Critical Anti-Patterns to Avoid

These are common mistakes that result from skipping the mandatory research phase:

❌ MISTAKE 1: Skipping the Research Phase

Wrong:

User asks to create /quick-search command
→ Immediately ask scope/format questions
→ Create command without reading references or existing commands
→ Use wrong syntax, wrong format, miss best practices

Correct:

User asks to create /quick-search command
→ Read all 4 reference files first
→ Find and examine existing commands (especially /search if it exists)
→ Understand patterns and syntax
→ Then ask questions and create command

❌ MISTAKE 2: Using Wrong Argument Syntax

Wrong:

---
description: Quick search
---

Answer the question: #args

Correct:

---
description: Quick search
argument-hint: <question>
---

User: #$ARGUMENTS

The correct syntax is

#$ARGUMENTS
(not
#args
). This is documented in references/arguments.md.

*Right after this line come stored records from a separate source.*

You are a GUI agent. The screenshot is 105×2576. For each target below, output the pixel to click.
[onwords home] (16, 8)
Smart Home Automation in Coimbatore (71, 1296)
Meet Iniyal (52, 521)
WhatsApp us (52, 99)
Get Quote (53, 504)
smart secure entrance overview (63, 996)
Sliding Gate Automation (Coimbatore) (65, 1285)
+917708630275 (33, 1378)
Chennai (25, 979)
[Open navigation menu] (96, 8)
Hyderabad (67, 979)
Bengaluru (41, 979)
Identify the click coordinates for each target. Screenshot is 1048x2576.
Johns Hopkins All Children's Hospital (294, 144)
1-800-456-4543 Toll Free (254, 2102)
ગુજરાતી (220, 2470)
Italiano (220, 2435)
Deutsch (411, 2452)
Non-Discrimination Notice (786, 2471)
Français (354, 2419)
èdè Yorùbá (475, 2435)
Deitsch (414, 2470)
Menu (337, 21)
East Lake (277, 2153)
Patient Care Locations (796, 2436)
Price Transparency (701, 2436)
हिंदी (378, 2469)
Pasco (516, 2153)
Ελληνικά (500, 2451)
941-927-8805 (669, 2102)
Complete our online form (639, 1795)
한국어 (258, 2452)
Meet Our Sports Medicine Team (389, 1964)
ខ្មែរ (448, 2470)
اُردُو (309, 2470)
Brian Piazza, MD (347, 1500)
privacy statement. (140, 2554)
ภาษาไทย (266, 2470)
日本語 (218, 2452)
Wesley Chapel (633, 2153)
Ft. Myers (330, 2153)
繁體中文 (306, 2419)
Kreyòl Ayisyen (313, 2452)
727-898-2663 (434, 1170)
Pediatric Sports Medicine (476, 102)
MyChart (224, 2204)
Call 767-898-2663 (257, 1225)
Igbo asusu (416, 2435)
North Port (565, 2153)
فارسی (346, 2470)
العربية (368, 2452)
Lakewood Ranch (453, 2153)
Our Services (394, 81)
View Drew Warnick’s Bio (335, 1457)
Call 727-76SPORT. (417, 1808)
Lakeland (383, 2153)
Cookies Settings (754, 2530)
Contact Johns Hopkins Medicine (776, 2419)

❌ MISTAKE 3: Not Checking for Similar Commands

Wrong:

  • Create
    /quick-search
    without checking if
    /search
    already exists
  • Result: Duplicate functionality, confusion

Correct:

  • Check existing commands first:
    find ~/.claude/commands -name "*.md"
  • If similar command exists, read it to understand how to differentiate
  • Consider if the new command is really needed

❌ MISTAKE 4: Wrong Format Choice

Wrong:

  • User asks for command
  • Randomly choose XML or Markdown without checking existing commands
  • Result: Inconsistent codebase

Correct:

  • Check what format existing commands use
  • Match that format for consistency
  • Only deviate if user explicitly requests different format

❌ MISTAKE 5: Missing Tool Restrictions

Wrong:

---
description: Quick search with Haiku model
model: haiku
---

Correct:

---
description: Quick search with Haiku model
model: haiku
allowed-tools: [Grep, Glob, Read]
---

For speed-optimized commands, restrict tools to prevent using slow agents like Task.

❌ MISTAKE 6: Not Matching Existing Patterns

Wrong:

  • Create unique structure that doesn't match any existing pattern
  • Result: Hard to maintain, unfamiliar to users

Correct:

  • Read prompt-examples.md to see verified patterns
  • Match your command to Pattern 1, 2, 3, or hybrid
  • Follow the established structure

❌ MISTAKE 7: Not Including "User: #$ARGUMENTS" at the End

Wrong:

---
description: Search command
argument-hint: <question>
---

You are a search specialist.

## Workflow

1. Search for the answer
2. Provide results

Correct:

---
description: Search command
argument-hint: <question>
---

You are a search specialist.

## Workflow

1. Search for the answer
2. Provide results

---

User: #$ARGUMENTS

Many commands end with

User: #$ARGUMENTS
to properly pass the user's input to the command.

❌ MISTAKE 8: Over-Engineering Simple Commands

Wrong:

<objective>Create comprehensive search system</objective>
<context>Load all git state</context>
<verification>Run extensive checks</verification>
<testing>Test all edge cases</testing>

For a simple search command, this is too much.

Correct:

You are a rapid search specialist.

## Workflow

1. Search
2. Answer

User: #$ARGUMENTS

Match complexity to the task.

How to Avoid These Mistakes

Follow the Step 0 checklist religiously:

  1. ✅ Read all 4 reference files
  2. ✅ Examine 2-3 existing commands
  3. ✅ Identify the pattern to use
  4. ✅ Check for similar commands
  5. ✅ Understand correct syntax

If you skip Step 0, you WILL make these mistakes.